Wkrótce do zagajnika, w którym poległ dowódca Oddziału Wydzielonego Wojska Polskiego, przyjechał niemiecki fotograf. Zrobił kilka zdjęć. Ciało majora zostało zapakowane na wóz, a potem na ciężarówkę. Trafiło do koszar w Tomaszowie Mazowieckim. Tam poległemu miał złożyć honory sam gen. Kurt von Gienanth, dowódca odcinka granicznego „Środek”. Na piersi „Hubala” ponoć złożył świerkową gałązkę. Potem Niemcy pochowali Dobrzańskiego w nieznanym do dziś miejscu. Szczątków legendarnego przywódcy od lat szukają członkowie Stowarzyszenia „Wizna 1939”. Są niemal pewni, że spoczywają one pod posadzką kościoła w Inowłodzu.

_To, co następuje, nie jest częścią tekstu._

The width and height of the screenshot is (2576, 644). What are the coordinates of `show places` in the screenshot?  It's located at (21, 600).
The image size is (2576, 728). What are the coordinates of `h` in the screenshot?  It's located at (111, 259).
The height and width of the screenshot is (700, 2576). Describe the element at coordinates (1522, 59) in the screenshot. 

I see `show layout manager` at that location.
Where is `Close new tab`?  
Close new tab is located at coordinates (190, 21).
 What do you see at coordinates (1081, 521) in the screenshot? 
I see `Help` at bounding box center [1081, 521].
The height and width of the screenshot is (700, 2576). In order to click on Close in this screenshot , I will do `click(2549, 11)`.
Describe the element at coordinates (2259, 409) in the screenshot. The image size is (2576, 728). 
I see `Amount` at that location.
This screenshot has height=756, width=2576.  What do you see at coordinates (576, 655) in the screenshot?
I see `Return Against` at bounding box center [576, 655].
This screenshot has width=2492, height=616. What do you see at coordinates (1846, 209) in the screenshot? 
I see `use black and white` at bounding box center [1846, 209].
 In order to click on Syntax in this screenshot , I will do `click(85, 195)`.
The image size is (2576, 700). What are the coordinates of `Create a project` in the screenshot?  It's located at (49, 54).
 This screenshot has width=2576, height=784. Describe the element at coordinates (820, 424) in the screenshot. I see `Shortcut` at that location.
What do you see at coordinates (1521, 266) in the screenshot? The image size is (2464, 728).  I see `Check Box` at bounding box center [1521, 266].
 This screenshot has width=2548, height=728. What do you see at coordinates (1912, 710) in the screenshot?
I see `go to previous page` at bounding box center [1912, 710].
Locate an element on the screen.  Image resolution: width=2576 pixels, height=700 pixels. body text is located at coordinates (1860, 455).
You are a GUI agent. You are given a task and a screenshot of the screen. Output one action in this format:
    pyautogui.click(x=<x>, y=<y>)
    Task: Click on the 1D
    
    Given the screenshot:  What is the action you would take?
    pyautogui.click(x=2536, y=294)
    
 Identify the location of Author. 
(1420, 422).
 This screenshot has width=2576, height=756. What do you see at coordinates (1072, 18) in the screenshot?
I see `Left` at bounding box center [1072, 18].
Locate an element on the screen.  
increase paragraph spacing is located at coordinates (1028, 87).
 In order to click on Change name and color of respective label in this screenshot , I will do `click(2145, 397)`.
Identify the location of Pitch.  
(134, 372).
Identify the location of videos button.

Tymczasem dzień po śmierci „Hubala” do jego oddziału dotarł kolejny rozkaz ZWZ. Generał Stefan Rowecki „Grot” pisał w nim: „Po raz trzeci i ostatni rozkazuję natychmiast zlikwidować i rozwiązać oddział. W razie niezastosowania się do powyższych zarządzeń będzie Pan Major traktowany jako dywersant i szkodnik sprawy narodowej”. Mimo tych kontrowersji „Hubal” przeszedł do legendy. Działalność jego oddziału, jak podkreśla Łukasz Ksyta, miała ogromne znaczenie moralne i polityczne. „(…) wpłynęła pozytywnie na proces kształtowania się w społeczeństwie świadomości, iż walkę należy kontynuować. Przyczyniła się w istotny sposób do przełamania nastrojów apatii i bierności” – pisze historyk.
Sam oddział bez swojego dowódcy przetrwał jeszcze niespełna dwa miesiące. Potem jeden z jego członków, podchorąży Henryk Ossowski, wspominał: „Byliśmy przekonani, że pomimo demobilizacji oddziału my się znów zbierzemy. Stanowiliśmy grupę ludzi bardzo z sobą zżytą, ufającą sobie nawzajem i było wiadomo, że gdziekolwiek będziemy, to w razie potrzeby skrzykniemy się”.
Podczas pisania korzystałem z publikacji: Łukasz Ksyta, „Major Hubal. Historia prawdziwa”, Warszawa 2014; Zygmunt Kosztyła, „Oddział Wydzielony Wojska Polskiego majora »Hubala«”, Warszawa 1987; Jacek Sawicki, „»Hubal«” i jego Oddział Wydzielony Wojska Polskiego 1939–1940”, Warszawa 2015.